One phase in database development is mapping entity-relationship diagrams representing a business organization into relations. If this mapping is poor, then the resulting relational model will suffer from modification anomalies (drawbacks) when inserting or deleting data. Normalization is the process of applying rules (called normal forms) to the relational model to obtain a well-designed relational model. Theoretically, we have six rules called 1NF, 2NF, 3NF, BCNF, 4NF, and 5NF. But for practical purposes, putting relations in BCNF will result in a well-designed relational model, so we will discuss only the first four rules. These normal forms are interrelated in that before placing a relation in 2NF the relation should be in 1NF first.
To place a relation in 3NF, the relation should be in 1NF then 2NF. To place a relation in 4NF, then it should be in 1NF then 2NF, then 3NF, then BCNF, and so on.
Just for your information, there a single rule called DKNF (Domain Key Normal Form), which stands by itself. If we managed to put a relation in DKNF, then we guarantee that it is free from modification anomalies. But it is not known whether it is possible to put any relation in DKNF. Also, this rule is complex and more than we need to obtain a well designed relational model. So, to avoid confusion we will not discuss this rule here.

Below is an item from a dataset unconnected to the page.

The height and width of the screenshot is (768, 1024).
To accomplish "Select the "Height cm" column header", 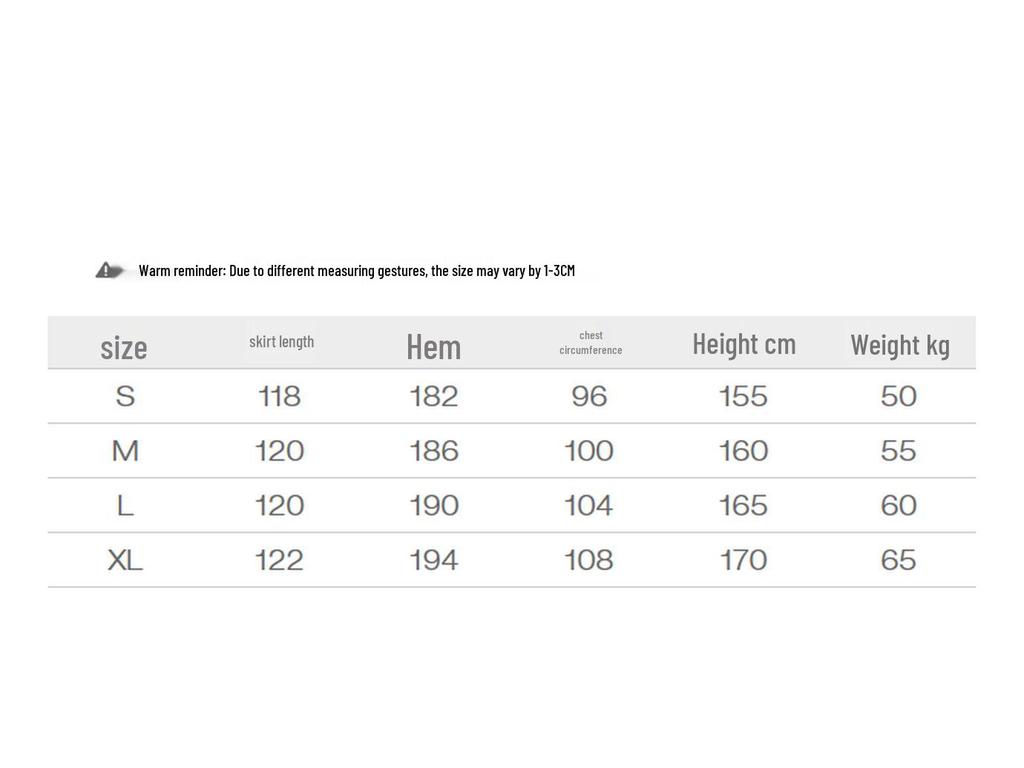I will coord(744,344).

Now, lets return to normal forms. Since these are concerned with the relational model, we have to make sure that the tables we have really are relations, 1NF takes care of that:
A. 1NF: every relation is in 1NF. If the table we have is a relation then it is in 1NF.
Consider the following example:
A department offers courses for students who pay tuition fees. The following relation represents this situation.
DEPARTMENT (student-no, course-no, fee)
| Student-no | Course-no | Fee |
|---|---|---|
| S101 | C213 | 300 |
| S201 | C213 | 300 |
| S301 | C413 | 350 |
What will happen if S301decided to drop the course and s/he is the only student enrolled in course C413? If we deleted the third row (tuple), then we did not delete only that piece of information saying that S301 is enrolled in C413, but we also deleted that piece of information saying that course C413 is being offered by the department and it costs $350 (we deleted more information than we wanted to). This is an example of deleting anomalies.
Now consider another situation. If the department offers course C513 and no student is registered in the course, then we cannot enter that piece of information until a student enrolls in that course, because according to the definition of a relation we cannot insert a null value in an attribute. This is an example of inserting anomalies.
These anomalies occurred because as you see above the key is compound and the non-key attribute (i.e. fee) depends on only part of the key. The 2NF resolves this problem.
B. 2NF: a relation is in 2NF if
Obviously, in our example above, fee depends on course only (i.e. part of the key) and not on the whole compound key, so we split this relation into two relations, each in 2NF:
STUDENT (student-no, course-no), COURSE (course-no, fee)
| STUDENT | COURSE | ||
|---|---|---|---|
| Student-no | Course-no | Student-no | Fee |
| S101 | C213 | C213 | 300 |
| S201 | C213 | C413 | 350 |
| S301 | C413 |
Examine each of these two relations for the modification anomalies mentioned above and check yourself that each is in 2NF.
C. 3NF: a relation is in 3NF if
1. the relation is in 2NF
2. there is no transitive dependency
Consider the following situation:
Young children ride buses between home and school. Each student pays a rate according to bus type: basic (B), loaded (L), fully loaded (FL). We can represent this situation by the following relation:
TRANSPORTATION (student-no, bus-type, rate)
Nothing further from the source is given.